Inspirations: “For me they were shows that broke the mold: ‘Taxi’ was the first sitcom to use a four-camera (setup) instead of three-camera. ‘Sports Night’ used a movie camera and ‘Malcolm in the Middle’ uses wide-angle lenses and other visual tricks. You can do a lot with the camera, but if you’re not telling the story, forget it. The camera is a device to tell the story. I’m not a one-camera guy.”
Influences: “Jay Sandrich, who was my mentor, and John Rich. Both are a lot like me in that they’re people who are not only concerned with where the actors move, but what they say, how they feel and what story you’re trying to tell. I thought Bill Persky was very good, too. Today the writer is so powerful they hire directors who won’t get in their way.”
Moments: “Many of them were combined with great writing moments. When the Rev. Jim said to the cast of ‘Taxi,’ ‘What does a yellow light mean?’ It was written twice into the script. I used it about six times. And there was David Schwimmer and the cat on the terrace of ‘Friends’ in the blackout show in the first season. He’s about to ask Rachel to go out with him and he wrestles with the cat and we see it from inside. I told him, you just keep going. Those were two of the biggest laughs I’ve ever seen.

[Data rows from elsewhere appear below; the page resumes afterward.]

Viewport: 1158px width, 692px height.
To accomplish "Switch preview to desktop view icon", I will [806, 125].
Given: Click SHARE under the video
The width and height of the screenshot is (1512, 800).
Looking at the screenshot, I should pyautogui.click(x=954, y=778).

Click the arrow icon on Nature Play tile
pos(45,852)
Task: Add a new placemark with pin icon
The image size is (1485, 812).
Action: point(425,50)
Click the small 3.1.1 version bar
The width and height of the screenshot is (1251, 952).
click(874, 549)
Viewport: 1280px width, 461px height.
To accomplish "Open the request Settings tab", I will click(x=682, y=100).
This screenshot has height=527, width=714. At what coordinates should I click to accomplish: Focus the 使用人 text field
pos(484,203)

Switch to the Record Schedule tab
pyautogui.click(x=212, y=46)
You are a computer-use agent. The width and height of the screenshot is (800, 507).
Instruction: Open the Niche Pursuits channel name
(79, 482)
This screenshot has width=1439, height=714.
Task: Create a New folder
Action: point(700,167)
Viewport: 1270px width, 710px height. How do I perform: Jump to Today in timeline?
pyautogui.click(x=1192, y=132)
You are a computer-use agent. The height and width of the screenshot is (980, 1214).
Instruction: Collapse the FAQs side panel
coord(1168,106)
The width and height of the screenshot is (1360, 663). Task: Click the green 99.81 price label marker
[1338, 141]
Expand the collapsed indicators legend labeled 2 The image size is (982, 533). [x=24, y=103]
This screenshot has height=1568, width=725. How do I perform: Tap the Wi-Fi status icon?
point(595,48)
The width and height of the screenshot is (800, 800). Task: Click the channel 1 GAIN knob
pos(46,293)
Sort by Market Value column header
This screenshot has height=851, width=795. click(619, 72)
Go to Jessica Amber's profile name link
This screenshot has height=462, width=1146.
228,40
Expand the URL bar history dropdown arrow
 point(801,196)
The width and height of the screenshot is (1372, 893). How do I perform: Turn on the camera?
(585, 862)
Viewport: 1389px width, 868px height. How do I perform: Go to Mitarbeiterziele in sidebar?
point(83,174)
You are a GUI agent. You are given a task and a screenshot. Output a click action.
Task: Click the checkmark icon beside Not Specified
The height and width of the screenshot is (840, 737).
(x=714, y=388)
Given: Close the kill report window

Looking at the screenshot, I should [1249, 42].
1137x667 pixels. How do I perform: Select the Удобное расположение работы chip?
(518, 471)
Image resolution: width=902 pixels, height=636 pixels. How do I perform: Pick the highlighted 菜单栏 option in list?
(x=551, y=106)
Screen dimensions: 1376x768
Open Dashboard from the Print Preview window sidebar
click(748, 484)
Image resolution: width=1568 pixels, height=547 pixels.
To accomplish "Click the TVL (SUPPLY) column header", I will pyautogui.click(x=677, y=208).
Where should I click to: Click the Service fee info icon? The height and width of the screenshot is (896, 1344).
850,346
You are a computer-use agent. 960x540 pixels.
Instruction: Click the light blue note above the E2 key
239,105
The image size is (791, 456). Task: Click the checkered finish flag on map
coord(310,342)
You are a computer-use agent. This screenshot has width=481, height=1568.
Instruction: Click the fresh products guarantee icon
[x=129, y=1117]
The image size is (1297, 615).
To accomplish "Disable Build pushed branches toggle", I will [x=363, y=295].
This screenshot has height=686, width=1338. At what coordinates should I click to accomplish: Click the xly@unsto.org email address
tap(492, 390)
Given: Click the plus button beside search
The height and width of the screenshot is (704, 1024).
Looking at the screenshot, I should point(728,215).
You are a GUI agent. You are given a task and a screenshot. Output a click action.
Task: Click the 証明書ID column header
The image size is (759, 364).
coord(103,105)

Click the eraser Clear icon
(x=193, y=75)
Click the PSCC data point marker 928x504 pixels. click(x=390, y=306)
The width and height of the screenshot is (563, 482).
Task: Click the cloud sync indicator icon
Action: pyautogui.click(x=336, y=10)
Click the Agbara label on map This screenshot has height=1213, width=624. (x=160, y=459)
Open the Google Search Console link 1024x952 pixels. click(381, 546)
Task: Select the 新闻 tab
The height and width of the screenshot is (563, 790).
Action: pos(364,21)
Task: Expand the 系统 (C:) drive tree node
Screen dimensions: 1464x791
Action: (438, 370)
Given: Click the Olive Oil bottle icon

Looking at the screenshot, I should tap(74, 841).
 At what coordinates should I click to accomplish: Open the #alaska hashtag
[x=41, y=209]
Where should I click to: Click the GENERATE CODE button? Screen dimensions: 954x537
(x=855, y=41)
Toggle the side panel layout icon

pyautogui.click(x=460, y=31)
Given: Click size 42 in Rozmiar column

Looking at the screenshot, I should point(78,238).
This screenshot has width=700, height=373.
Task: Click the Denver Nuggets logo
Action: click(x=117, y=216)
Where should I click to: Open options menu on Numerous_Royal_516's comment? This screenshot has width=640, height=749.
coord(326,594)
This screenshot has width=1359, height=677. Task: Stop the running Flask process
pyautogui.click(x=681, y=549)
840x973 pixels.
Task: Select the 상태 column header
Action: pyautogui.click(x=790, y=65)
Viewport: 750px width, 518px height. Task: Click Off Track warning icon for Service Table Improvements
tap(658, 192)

“My proudest moment is ‘Cheers,’ because it’s the one I co-created: There was Diane’s perfect date, the kiss at the end of the first year; Woody and Sam trying to get a kiss from Rebecca; and, of course, the last show. Maybe my best work was Woody’s wedding. It’s the time I worked the hardest. It was a one-hour show. Half of the first hour was in the bar and then we moved it to a kitchen — an outrageous farce. I rehearsed the actors more than I ever had and it was so great.”